**Required action**
Transcribe the data exactly, omitting whatever pictures it holds.

______________________________

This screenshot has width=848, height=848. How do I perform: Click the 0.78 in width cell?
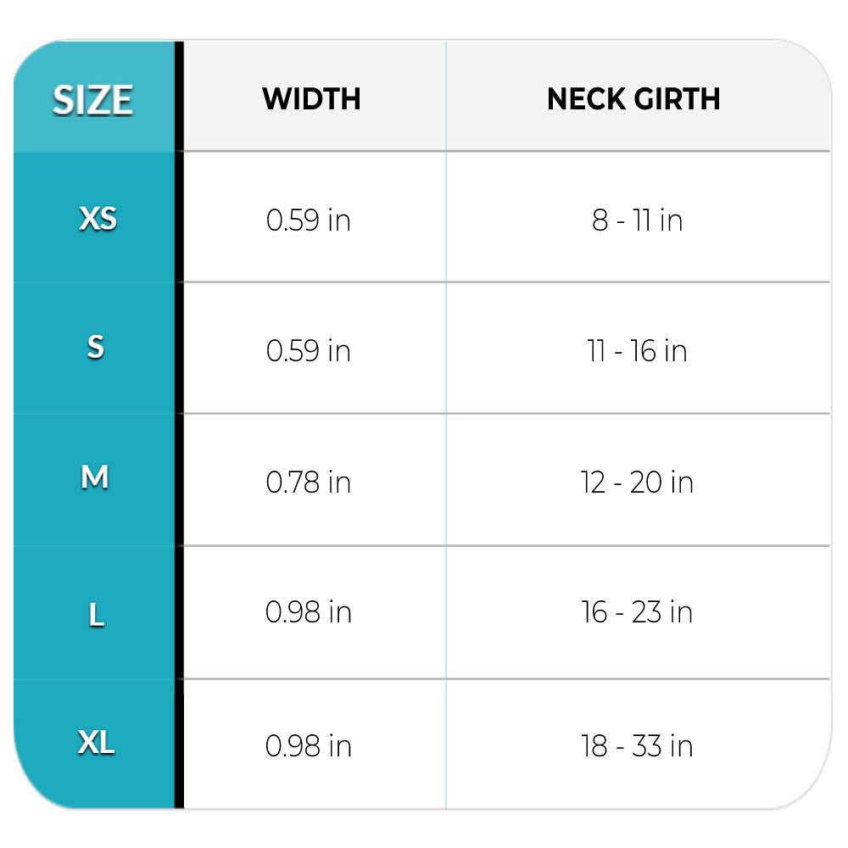pyautogui.click(x=308, y=483)
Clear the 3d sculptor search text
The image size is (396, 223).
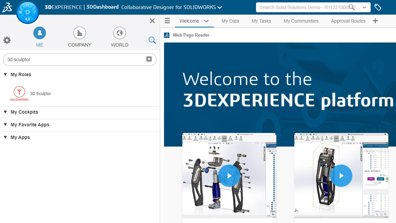(x=149, y=59)
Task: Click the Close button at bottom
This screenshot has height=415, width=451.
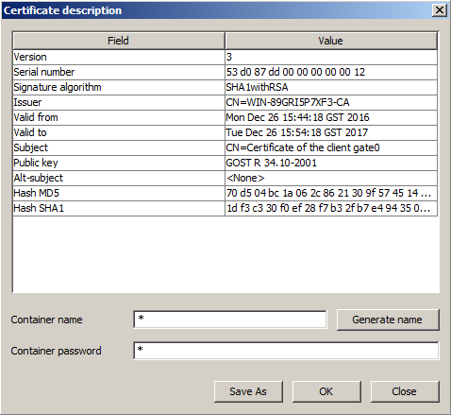Action: click(x=405, y=391)
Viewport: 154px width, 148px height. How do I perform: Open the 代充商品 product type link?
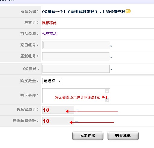[49, 34]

______________________________

**Written response**
This screenshot has width=848, height=848. How do I perform: Click the 0.78 in width cell?
pyautogui.click(x=308, y=483)
Clear the 3d sculptor search text
The image size is (396, 223).
(x=149, y=59)
Task: Click the Close button at bottom
This screenshot has height=415, width=451.
Action: click(x=405, y=391)
Viewport: 154px width, 148px height. How do I perform: Open the 代充商品 product type link?
[49, 34]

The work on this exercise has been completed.